● **TASK DETAILS**: Without any omission, reproduce the records that follow.

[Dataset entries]
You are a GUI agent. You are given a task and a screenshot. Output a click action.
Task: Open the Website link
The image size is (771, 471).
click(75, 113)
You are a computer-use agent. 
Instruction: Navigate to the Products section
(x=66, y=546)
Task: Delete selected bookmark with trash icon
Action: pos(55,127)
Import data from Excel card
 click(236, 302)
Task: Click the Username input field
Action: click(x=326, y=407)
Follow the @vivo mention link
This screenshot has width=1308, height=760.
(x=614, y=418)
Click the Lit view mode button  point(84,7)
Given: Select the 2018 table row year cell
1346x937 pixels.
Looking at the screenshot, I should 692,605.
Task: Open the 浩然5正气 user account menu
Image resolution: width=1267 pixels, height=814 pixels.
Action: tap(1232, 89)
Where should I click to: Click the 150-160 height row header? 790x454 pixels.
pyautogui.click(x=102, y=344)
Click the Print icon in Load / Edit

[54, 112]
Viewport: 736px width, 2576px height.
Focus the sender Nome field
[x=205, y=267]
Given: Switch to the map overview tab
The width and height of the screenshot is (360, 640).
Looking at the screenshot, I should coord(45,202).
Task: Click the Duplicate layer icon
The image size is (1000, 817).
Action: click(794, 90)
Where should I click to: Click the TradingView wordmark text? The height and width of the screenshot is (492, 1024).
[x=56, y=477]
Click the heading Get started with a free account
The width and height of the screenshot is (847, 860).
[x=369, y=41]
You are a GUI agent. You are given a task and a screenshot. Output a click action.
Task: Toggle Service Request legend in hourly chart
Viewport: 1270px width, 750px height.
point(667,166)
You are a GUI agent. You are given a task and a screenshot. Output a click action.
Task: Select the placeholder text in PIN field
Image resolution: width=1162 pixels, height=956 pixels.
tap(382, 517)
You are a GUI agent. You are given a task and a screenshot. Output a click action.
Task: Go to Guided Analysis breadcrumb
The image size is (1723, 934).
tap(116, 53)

● **ANSWER TO THIS TASK**:
You are a GUI agent. You are given a task and a screenshot. Output a click action.
Task: Open the Website link
The image size is (771, 471).
click(75, 113)
You are a computer-use agent. 
Instruction: Navigate to the Products section
(x=66, y=546)
Task: Delete selected bookmark with trash icon
Action: pos(55,127)
Import data from Excel card
 click(236, 302)
Task: Click the Username input field
Action: click(x=326, y=407)
Follow the @vivo mention link
This screenshot has width=1308, height=760.
(x=614, y=418)
Click the Lit view mode button  point(84,7)
Given: Select the 2018 table row year cell
1346x937 pixels.
Looking at the screenshot, I should 692,605.
Task: Open the 浩然5正气 user account menu
Image resolution: width=1267 pixels, height=814 pixels.
Action: tap(1232, 89)
Where should I click to: Click the 150-160 height row header? 790x454 pixels.
pyautogui.click(x=102, y=344)
Click the Print icon in Load / Edit

[54, 112]
Viewport: 736px width, 2576px height.
Focus the sender Nome field
[x=205, y=267]
Given: Switch to the map overview tab
The width and height of the screenshot is (360, 640).
Looking at the screenshot, I should coord(45,202).
Task: Click the Duplicate layer icon
The image size is (1000, 817).
Action: click(794, 90)
Where should I click to: Click the TradingView wordmark text? The height and width of the screenshot is (492, 1024).
[x=56, y=477]
Click the heading Get started with a free account
The width and height of the screenshot is (847, 860).
[x=369, y=41]
You are a GUI agent. You are given a task and a screenshot. Output a click action.
Task: Toggle Service Request legend in hourly chart
Viewport: 1270px width, 750px height.
point(667,166)
You are a GUI agent. You are given a task and a screenshot. Output a click action.
Task: Select the placeholder text in PIN field
Image resolution: width=1162 pixels, height=956 pixels.
tap(382, 517)
You are a GUI agent. You are given a task and a screenshot. Output a click action.
Task: Go to Guided Analysis breadcrumb
The image size is (1723, 934).
tap(116, 53)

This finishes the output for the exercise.